--- Records for this exercise ---
● ● ● ● ● ● ●
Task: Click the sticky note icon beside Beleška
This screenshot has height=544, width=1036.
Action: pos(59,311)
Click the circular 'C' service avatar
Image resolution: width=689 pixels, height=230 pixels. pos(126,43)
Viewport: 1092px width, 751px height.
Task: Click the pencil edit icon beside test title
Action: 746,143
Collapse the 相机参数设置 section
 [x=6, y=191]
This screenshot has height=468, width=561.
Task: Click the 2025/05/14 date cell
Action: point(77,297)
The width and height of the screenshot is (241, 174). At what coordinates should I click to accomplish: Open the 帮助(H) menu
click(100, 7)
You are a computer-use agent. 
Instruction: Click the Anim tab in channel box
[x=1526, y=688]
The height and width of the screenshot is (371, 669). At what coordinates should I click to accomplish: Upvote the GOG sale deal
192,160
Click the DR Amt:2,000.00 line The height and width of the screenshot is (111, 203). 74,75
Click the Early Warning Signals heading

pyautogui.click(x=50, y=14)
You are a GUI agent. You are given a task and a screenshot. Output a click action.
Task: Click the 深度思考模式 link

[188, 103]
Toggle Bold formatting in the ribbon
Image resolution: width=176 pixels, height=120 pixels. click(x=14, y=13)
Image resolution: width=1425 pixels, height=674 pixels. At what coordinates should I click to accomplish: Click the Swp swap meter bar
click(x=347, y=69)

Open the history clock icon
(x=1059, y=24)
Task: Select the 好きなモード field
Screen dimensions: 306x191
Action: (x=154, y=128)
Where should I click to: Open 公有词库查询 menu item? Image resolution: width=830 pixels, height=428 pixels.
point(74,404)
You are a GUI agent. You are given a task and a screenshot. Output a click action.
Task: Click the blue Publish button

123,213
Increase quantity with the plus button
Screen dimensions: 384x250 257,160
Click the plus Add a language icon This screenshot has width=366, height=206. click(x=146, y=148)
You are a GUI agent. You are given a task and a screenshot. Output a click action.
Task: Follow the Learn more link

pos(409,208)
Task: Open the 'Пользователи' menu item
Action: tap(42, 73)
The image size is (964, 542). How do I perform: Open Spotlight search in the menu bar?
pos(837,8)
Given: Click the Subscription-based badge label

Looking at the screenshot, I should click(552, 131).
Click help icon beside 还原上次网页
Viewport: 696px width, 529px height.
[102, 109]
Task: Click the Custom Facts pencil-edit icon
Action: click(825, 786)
● ● ● ● ● ● ●
--- Task instructions ---
Reproduce, exactly as they stand in the data above, the lines from the one that holds "The width and" to the one that holds "Click the plus", inclusive.

--- Task response ---
The width and height of the screenshot is (241, 174). At what coordinates should I click to accomplish: Open the 帮助(H) menu
click(100, 7)
You are a computer-use agent. 
Instruction: Click the Anim tab in channel box
[x=1526, y=688]
The height and width of the screenshot is (371, 669). At what coordinates should I click to accomplish: Upvote the GOG sale deal
192,160
Click the DR Amt:2,000.00 line The height and width of the screenshot is (111, 203). 74,75
Click the Early Warning Signals heading

pyautogui.click(x=50, y=14)
You are a GUI agent. You are given a task and a screenshot. Output a click action.
Task: Click the 深度思考模式 link

[188, 103]
Toggle Bold formatting in the ribbon
Image resolution: width=176 pixels, height=120 pixels. click(x=14, y=13)
Image resolution: width=1425 pixels, height=674 pixels. At what coordinates should I click to accomplish: Click the Swp swap meter bar
click(x=347, y=69)

Open the history clock icon
(x=1059, y=24)
Task: Select the 好きなモード field
Screen dimensions: 306x191
Action: (x=154, y=128)
Where should I click to: Open 公有词库查询 menu item? Image resolution: width=830 pixels, height=428 pixels.
point(74,404)
You are a GUI agent. You are given a task and a screenshot. Output a click action.
Task: Click the blue Publish button

123,213
Increase quantity with the plus button
Screen dimensions: 384x250 257,160
Click the plus Add a language icon This screenshot has width=366, height=206. click(x=146, y=148)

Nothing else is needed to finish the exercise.